**What needs to be done:**
Render the items from the start through the line containing "visited the advertised", inclusive, as a JSON list of strings with one string per line, skipping blank lines and leaving out the pictures.

-- start of Recorded information --

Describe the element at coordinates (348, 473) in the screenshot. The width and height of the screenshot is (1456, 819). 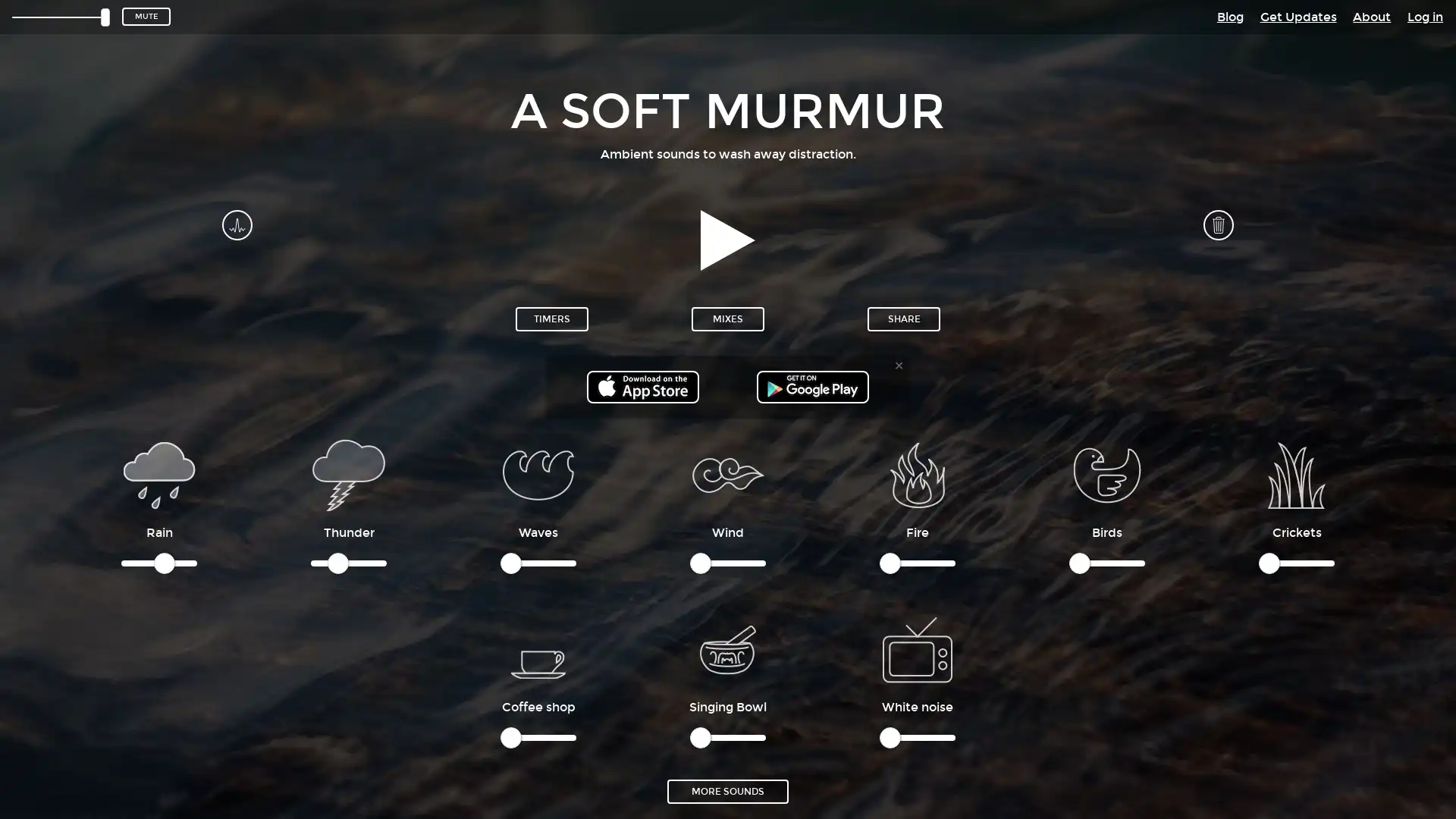
I see `Loading icon` at that location.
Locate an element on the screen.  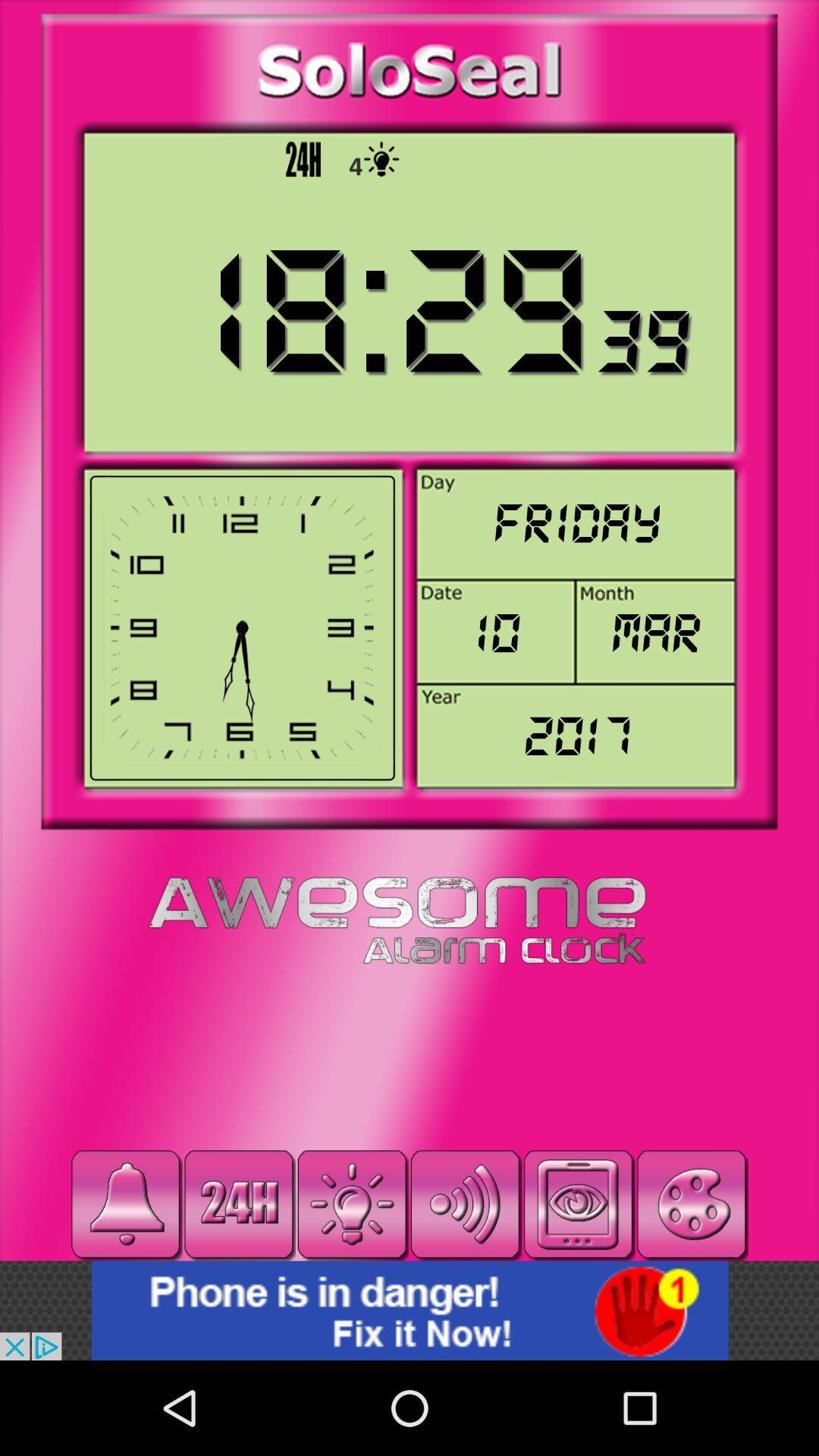
visited the advertised site/app is located at coordinates (410, 1310).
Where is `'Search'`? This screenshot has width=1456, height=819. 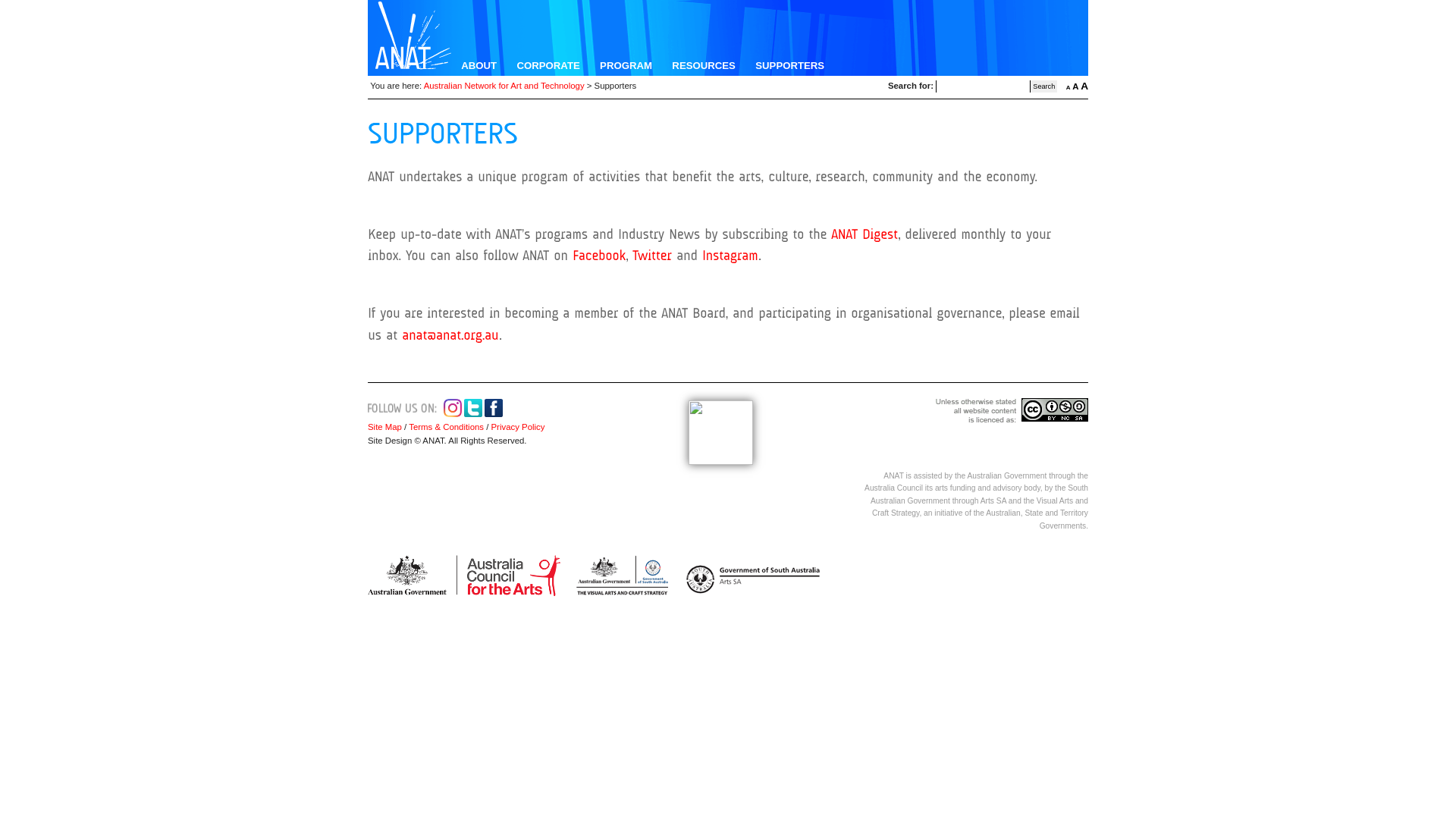
'Search' is located at coordinates (1030, 86).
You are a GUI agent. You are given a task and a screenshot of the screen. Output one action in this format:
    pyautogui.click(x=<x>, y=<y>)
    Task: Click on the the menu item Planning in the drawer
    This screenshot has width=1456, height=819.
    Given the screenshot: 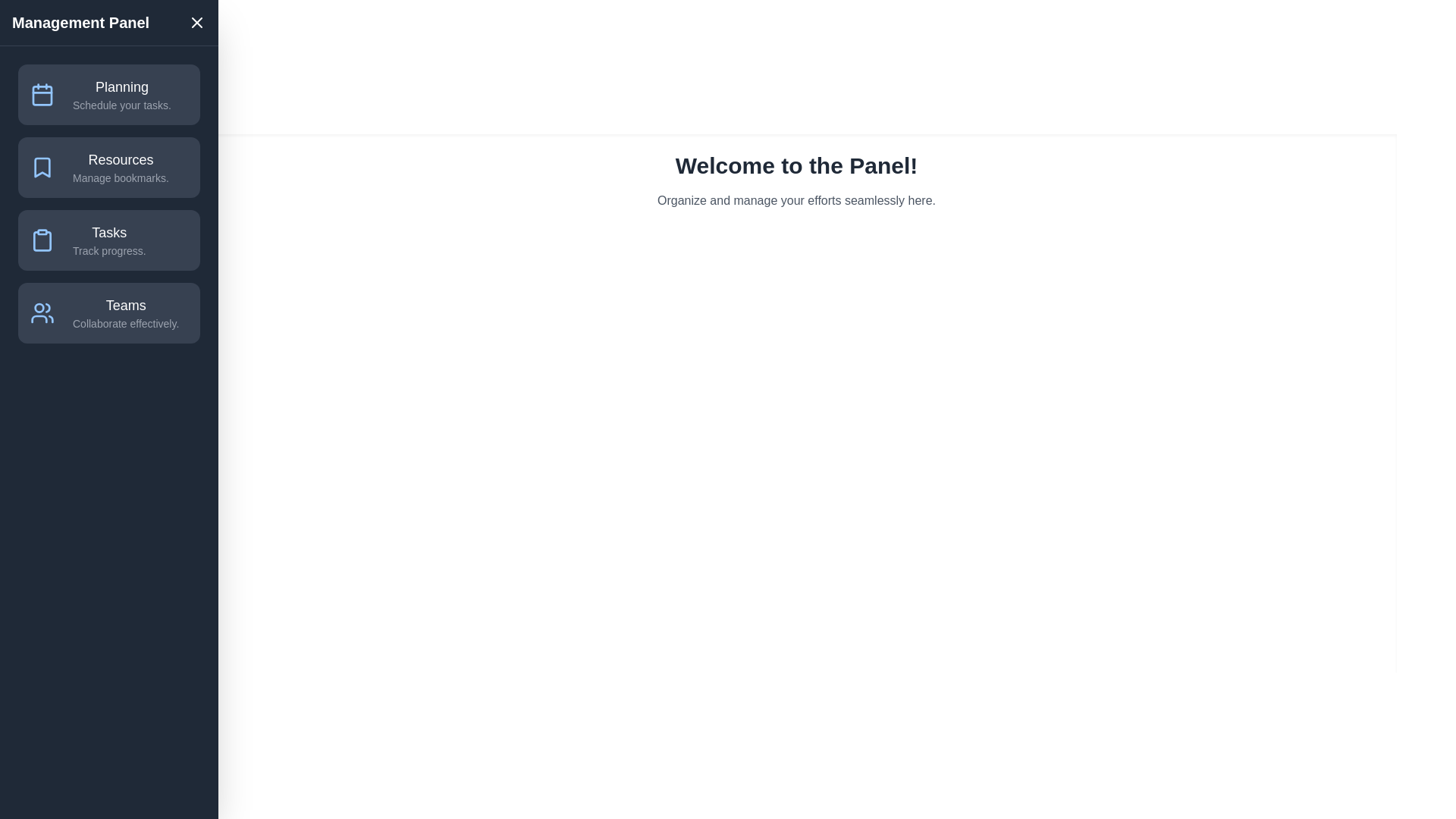 What is the action you would take?
    pyautogui.click(x=108, y=94)
    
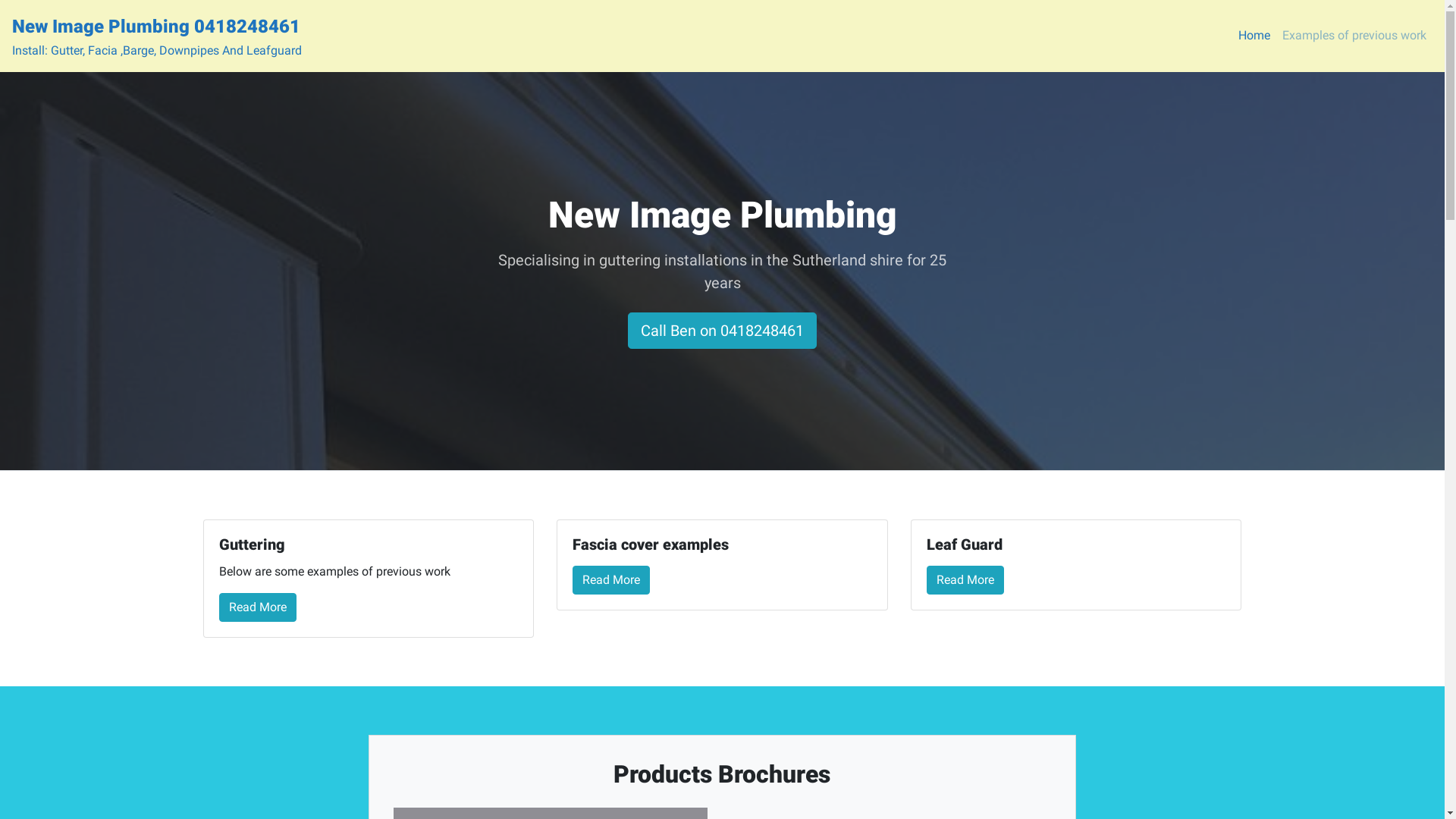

-- end of Recorded information --

**Solution to this exercise:**
[
  "Describe the element at coordinates (348, 473) in the screenshot. The width and height of the screenshot is (1456, 819). ",
  "I see `Loading icon` at that location.",
  "Locate an element on the screen.  ",
  "visited the advertised site/app is located at coordinates (410, 1310)."
]